▶

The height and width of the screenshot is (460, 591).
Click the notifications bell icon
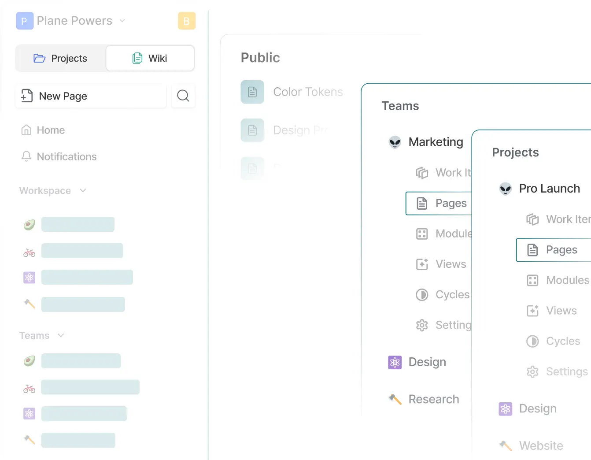pyautogui.click(x=26, y=156)
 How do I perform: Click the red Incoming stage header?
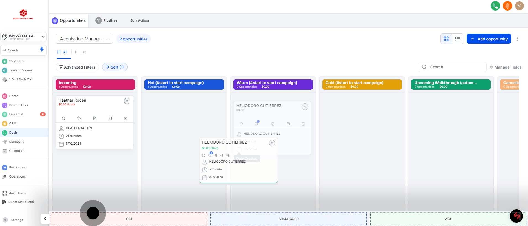[x=95, y=84]
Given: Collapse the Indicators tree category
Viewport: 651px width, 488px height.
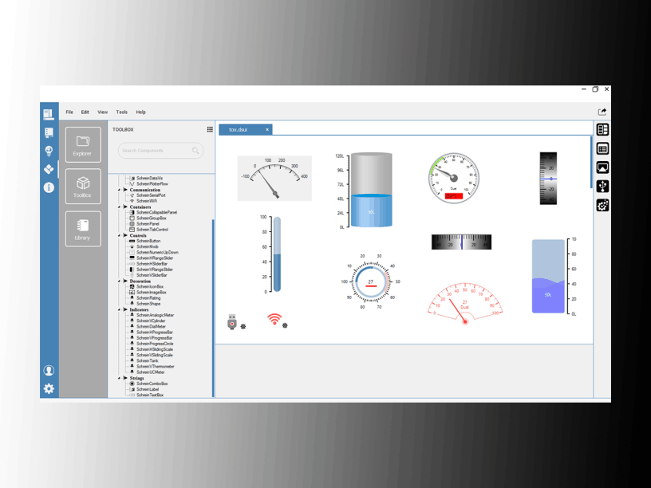Looking at the screenshot, I should [120, 309].
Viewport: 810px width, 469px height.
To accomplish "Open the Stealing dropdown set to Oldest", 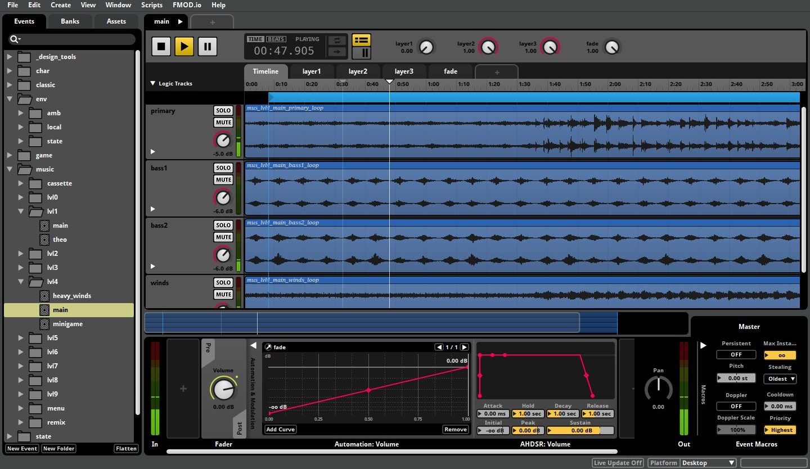I will point(780,379).
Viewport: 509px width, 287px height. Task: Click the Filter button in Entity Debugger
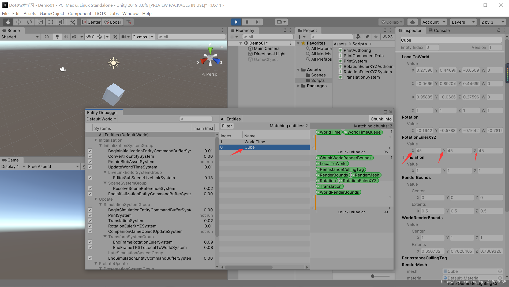tap(227, 126)
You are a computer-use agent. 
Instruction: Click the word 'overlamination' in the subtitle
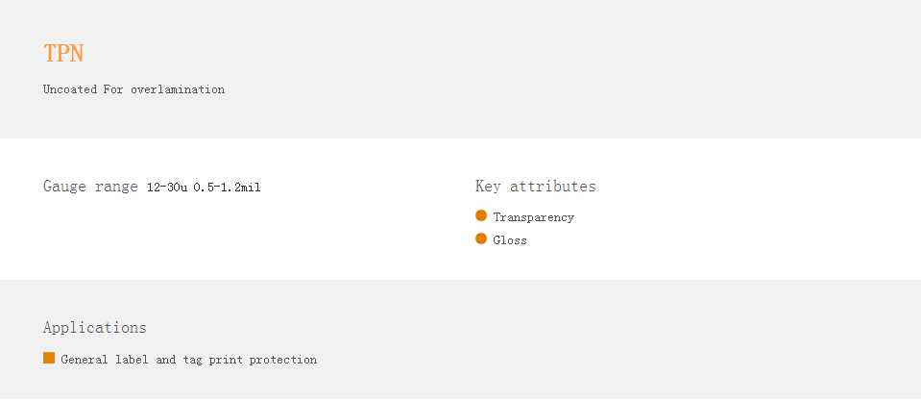[x=178, y=89]
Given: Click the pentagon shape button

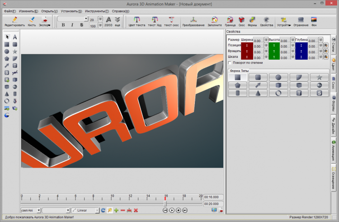Looking at the screenshot, I should (237, 85).
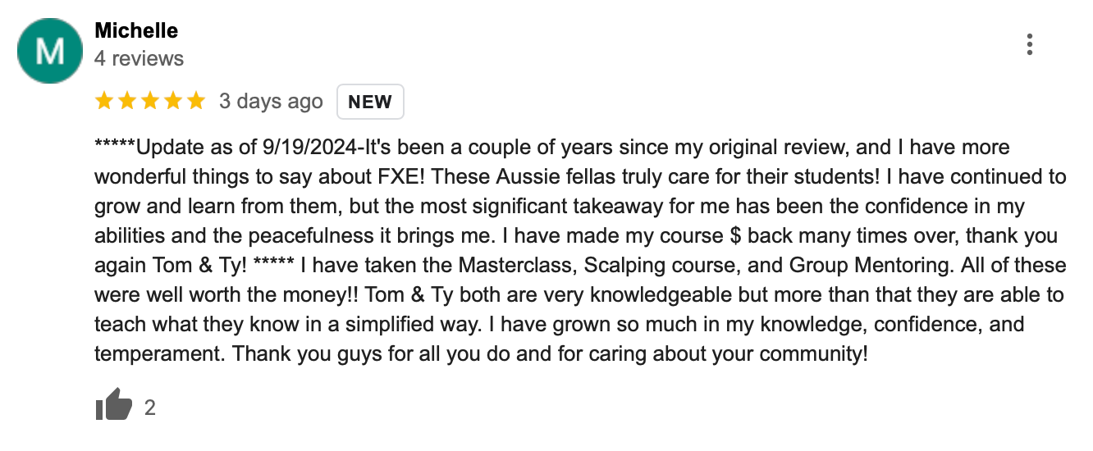Click the first rating star
The height and width of the screenshot is (451, 1093).
104,102
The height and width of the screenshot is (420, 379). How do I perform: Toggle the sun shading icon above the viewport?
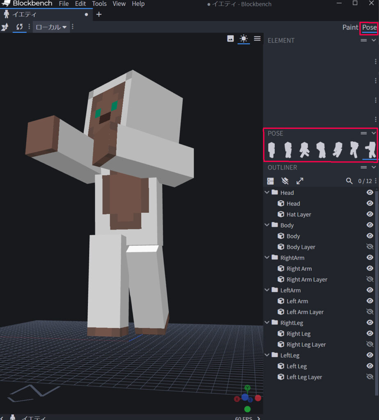[244, 38]
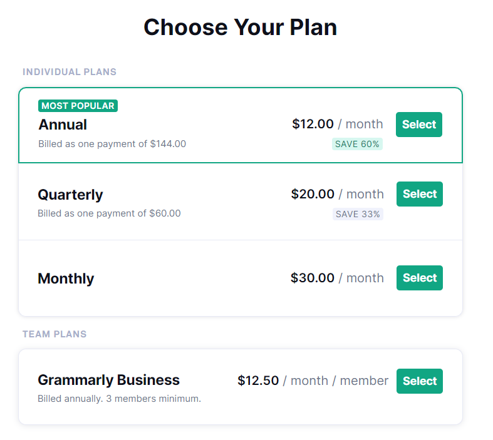Click the Quarterly plan title

coord(70,195)
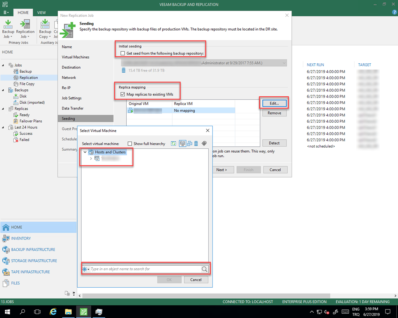398x318 pixels.
Task: Open the VIEW ribbon tab
Action: [42, 12]
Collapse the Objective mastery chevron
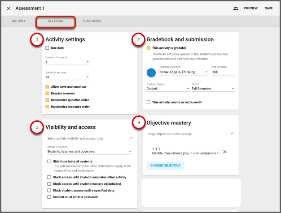The width and height of the screenshot is (281, 213). (x=232, y=134)
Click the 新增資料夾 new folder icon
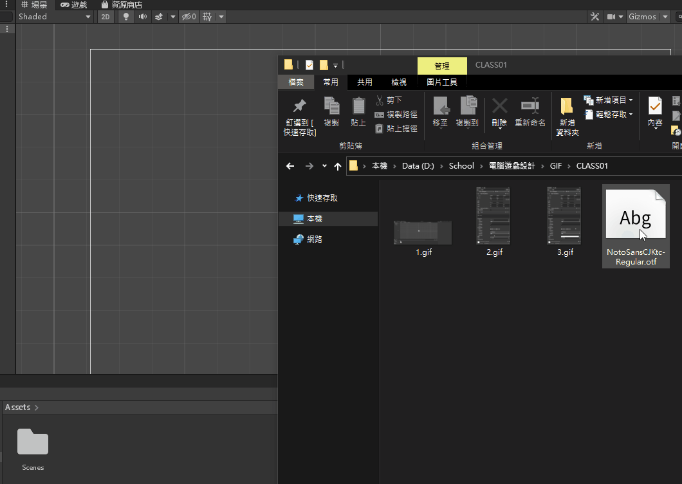 (566, 107)
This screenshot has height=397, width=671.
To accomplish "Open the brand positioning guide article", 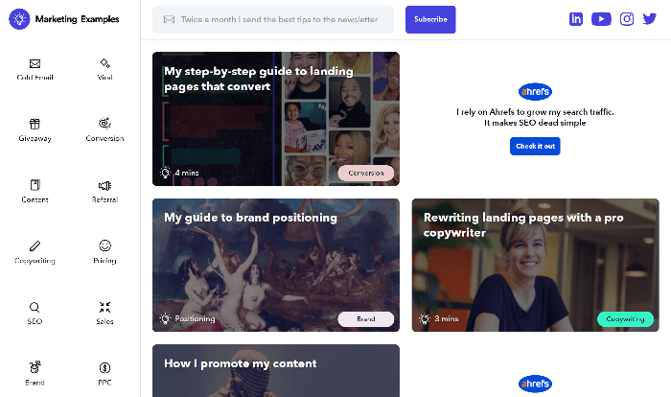I will point(251,218).
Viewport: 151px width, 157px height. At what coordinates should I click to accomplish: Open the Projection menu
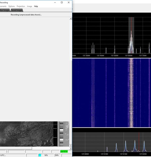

◀

* [Set exercise] Rewrite the records from the beginning through the line containing "Looking at the screenshot, I should [120, 309].", substituting "alarm" for "bell" and leaving everything else unchanged. Leave the pictures out.

* [Task solution]
The height and width of the screenshot is (460, 591).
Click the notifications alarm icon
pyautogui.click(x=26, y=156)
 How do I perform: Click the red Incoming stage header?
[x=95, y=84]
Given: Collapse the Indicators tree category
Viewport: 651px width, 488px height.
Looking at the screenshot, I should [120, 309].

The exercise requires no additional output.